§ **RECORDED INFORMATION**:
---

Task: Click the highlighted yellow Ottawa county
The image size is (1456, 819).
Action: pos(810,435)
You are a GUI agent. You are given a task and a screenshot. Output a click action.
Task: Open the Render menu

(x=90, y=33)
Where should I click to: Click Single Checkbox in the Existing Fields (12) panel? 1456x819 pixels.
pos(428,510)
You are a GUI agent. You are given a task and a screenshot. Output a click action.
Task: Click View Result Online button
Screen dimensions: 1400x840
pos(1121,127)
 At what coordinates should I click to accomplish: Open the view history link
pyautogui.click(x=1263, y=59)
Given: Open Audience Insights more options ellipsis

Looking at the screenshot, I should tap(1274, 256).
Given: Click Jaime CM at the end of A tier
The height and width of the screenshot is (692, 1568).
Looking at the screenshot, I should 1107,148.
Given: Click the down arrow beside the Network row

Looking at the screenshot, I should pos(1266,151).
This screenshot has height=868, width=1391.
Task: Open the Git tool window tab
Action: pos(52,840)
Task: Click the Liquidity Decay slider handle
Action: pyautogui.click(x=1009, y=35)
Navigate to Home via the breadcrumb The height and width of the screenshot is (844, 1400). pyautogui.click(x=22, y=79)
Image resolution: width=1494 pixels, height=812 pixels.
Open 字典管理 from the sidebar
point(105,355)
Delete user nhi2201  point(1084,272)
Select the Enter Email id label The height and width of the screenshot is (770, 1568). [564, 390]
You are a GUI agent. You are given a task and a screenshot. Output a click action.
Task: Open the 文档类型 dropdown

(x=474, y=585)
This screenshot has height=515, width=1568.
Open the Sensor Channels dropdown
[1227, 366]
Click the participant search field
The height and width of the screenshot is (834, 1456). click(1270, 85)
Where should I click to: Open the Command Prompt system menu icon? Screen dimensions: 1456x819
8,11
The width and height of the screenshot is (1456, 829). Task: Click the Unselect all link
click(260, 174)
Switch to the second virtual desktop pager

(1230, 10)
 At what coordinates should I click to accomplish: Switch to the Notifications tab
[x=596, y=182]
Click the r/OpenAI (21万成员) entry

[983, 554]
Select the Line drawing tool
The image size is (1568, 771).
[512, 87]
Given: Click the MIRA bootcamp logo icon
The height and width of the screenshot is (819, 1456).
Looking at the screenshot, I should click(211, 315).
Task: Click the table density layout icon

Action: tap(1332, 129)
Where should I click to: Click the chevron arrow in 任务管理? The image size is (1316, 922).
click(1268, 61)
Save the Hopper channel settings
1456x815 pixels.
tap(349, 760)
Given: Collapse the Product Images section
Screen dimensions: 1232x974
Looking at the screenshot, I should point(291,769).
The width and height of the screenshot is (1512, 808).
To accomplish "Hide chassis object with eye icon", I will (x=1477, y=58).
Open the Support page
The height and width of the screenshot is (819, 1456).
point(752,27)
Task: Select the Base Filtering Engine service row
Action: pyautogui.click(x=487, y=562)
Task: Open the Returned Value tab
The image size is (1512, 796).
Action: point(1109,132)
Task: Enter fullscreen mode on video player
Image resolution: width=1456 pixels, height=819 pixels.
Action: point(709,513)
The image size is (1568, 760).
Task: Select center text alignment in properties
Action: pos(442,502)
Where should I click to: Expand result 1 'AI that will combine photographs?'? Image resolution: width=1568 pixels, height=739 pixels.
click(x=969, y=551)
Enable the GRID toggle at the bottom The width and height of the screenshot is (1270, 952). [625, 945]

---

§ **EXERCISE INSTRUCTIONS**: Exactly and without omission, set down every entry.

§ **THE ANSWER**:
Task: Click the highlighted yellow Ottawa county
The image size is (1456, 819).
Action: pos(810,435)
You are a GUI agent. You are given a task and a screenshot. Output a click action.
Task: Open the Render menu

(x=90, y=33)
Where should I click to: Click Single Checkbox in the Existing Fields (12) panel? 1456x819 pixels.
pos(428,510)
You are a GUI agent. You are given a task and a screenshot. Output a click action.
Task: Click View Result Online button
Screen dimensions: 1400x840
pos(1121,127)
 At what coordinates should I click to accomplish: Open the view history link
pyautogui.click(x=1263, y=59)
Given: Open Audience Insights more options ellipsis

Looking at the screenshot, I should tap(1274, 256).
Given: Click Jaime CM at the end of A tier
The height and width of the screenshot is (692, 1568).
Looking at the screenshot, I should 1107,148.
Given: Click the down arrow beside the Network row

Looking at the screenshot, I should pos(1266,151).
This screenshot has height=868, width=1391.
Task: Open the Git tool window tab
Action: pos(52,840)
Task: Click the Liquidity Decay slider handle
Action: pyautogui.click(x=1009, y=35)
Navigate to Home via the breadcrumb The height and width of the screenshot is (844, 1400). pyautogui.click(x=22, y=79)
Image resolution: width=1494 pixels, height=812 pixels.
Open 字典管理 from the sidebar
point(105,355)
Delete user nhi2201  point(1084,272)
Select the Enter Email id label The height and width of the screenshot is (770, 1568). [564, 390]
You are a GUI agent. You are given a task and a screenshot. Output a click action.
Task: Open the 文档类型 dropdown

(x=474, y=585)
This screenshot has height=515, width=1568.
Open the Sensor Channels dropdown
[1227, 366]
Click the participant search field
The height and width of the screenshot is (834, 1456). click(1270, 85)
Where should I click to: Open the Command Prompt system menu icon? Screen dimensions: 1456x819
8,11
The width and height of the screenshot is (1456, 829). Task: Click the Unselect all link
click(260, 174)
Switch to the second virtual desktop pager

(1230, 10)
 At what coordinates should I click to accomplish: Switch to the Notifications tab
[x=596, y=182]
Click the r/OpenAI (21万成员) entry

[983, 554]
Select the Line drawing tool
The image size is (1568, 771).
[512, 87]
Given: Click the MIRA bootcamp logo icon
The height and width of the screenshot is (819, 1456).
Looking at the screenshot, I should click(211, 315).
Task: Click the table density layout icon

Action: tap(1332, 129)
Where should I click to: Click the chevron arrow in 任务管理? The image size is (1316, 922).
click(1268, 61)
Save the Hopper channel settings
1456x815 pixels.
tap(349, 760)
Given: Collapse the Product Images section
Screen dimensions: 1232x974
Looking at the screenshot, I should point(291,769).
The width and height of the screenshot is (1512, 808).
To accomplish "Hide chassis object with eye icon", I will (x=1477, y=58).
Open the Support page
The height and width of the screenshot is (819, 1456).
point(752,27)
Task: Select the Base Filtering Engine service row
Action: pyautogui.click(x=487, y=562)
Task: Open the Returned Value tab
The image size is (1512, 796).
Action: point(1109,132)
Task: Enter fullscreen mode on video player
Image resolution: width=1456 pixels, height=819 pixels.
Action: point(709,513)
The image size is (1568, 760).
Task: Select center text alignment in properties
Action: pos(442,502)
Where should I click to: Expand result 1 'AI that will combine photographs?'? Image resolution: width=1568 pixels, height=739 pixels.
click(x=969, y=551)
Enable the GRID toggle at the bottom The width and height of the screenshot is (1270, 952). [625, 945]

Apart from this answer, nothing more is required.